You will not survive grad school if you don’t learn to ask for help.

My advisor told me in my first year that I had to learn to start asking for help or I wouldn’t survive the program. Asking for help was a challenge for me: I don’t always notice when I need help. I’m scared to admit vulnerability. I’m not sure whether it’s a good question or not. I’m not sure if the person I ask will use it against me or actually give me good advice.

Ask for advice early and often.

For big things (e.g., research projects) and small (e.g., this conference is overwhelming), asking for help early – as soon as you notice you are struggling or even before you are struggling – makes it easier for people to help. The Preparing to Teach Algebra project began in August, 2011. We had our first advisory board meeting four months later in December, 2011. In their written response, our advisory board thanked us for meeting with them early enough in the project that we could use them effectively. They were able to help us find our way before we got too far off track.

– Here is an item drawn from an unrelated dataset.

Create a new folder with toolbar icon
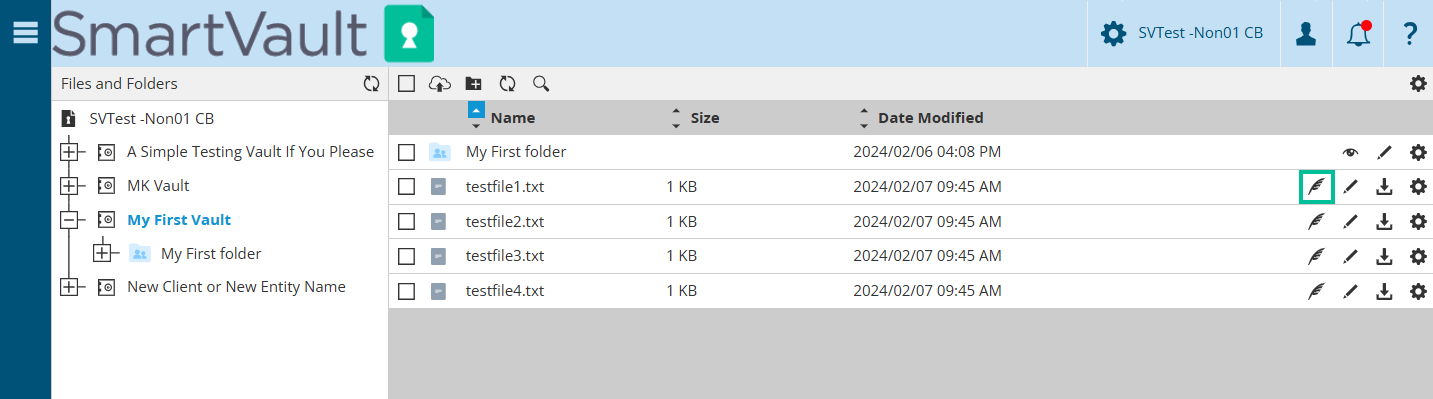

Later in that school year, I co-presented with members of the Strengthening Tomorrow’s Education in Measurement project at the annual conference of National Council of Teachers of Mathematics (NCTM). I attended the research session and the regular conference, so I was there for a week. After the first day, I was overwhelmed with the sights, noises, and social interaction. I asked a colleague what I could do and she told me she had the same problem and her strategy was to sometimes put on large headphones – even if she didn’t turn on music. It indicated to the people around her that she was not to be disturbed, and she could take the time to reset. This experience of confessing my struggle, finding out it was shared, and that someone had a strategy to deal was simply amazing. It helped me learn that I can ask for help.

Team- and Community-building

Many people enjoy feeling useful and enjoy feeling smart. Asking for help isn’t only about you and showing weakness. It’s about giving other people a chance to help you, a chance to show their thinking, and a chance to see that they aren’t they one with that struggle. By asking for and receiving help, you can build bonds that create a strong team or community.

Getting smarter by sharing strategies

In K-8 mathematics methods courses, we share the value of sharing and discussing strategies in order to understand mathematics more deeply. Sharing strategies is helpful in more than mathematics, but also in life. We all have room to learn from each other and develop more sophisticated strategies of dealing with challenges.

Meeting Judit Moschkovich

Judit Moschkovich met our first-year “Introduction to the Math Ed World” course. She told us that the first step in teaching social justice has to be teaching for understanding.

What are goals of teacher education for teachers who will be teaching English Language Learners (ELL)?

More important than language proficiency is the mathematical reasoning. Even for native speakers, being articulate is hard! You may think they (and you) are saying things in a mathematical way, but they may not be. Move away from simple views of what mathematics language is: It’s not just a list of definitions or vocabulary. Vocabulary is important too, but the best way to learn vocabulary is to use the words with purpose not just “give me a sentence using the word divisor”. Learners also need to practice the complexity of language through exploratory talk (with peers) and expository talk (in presentations). We also need to teach children to read: Math textbooks and word problems are different kinds of reading that we need to teach the children to do. Remember that everyday context and objects can be used for reasoning, not obstacles.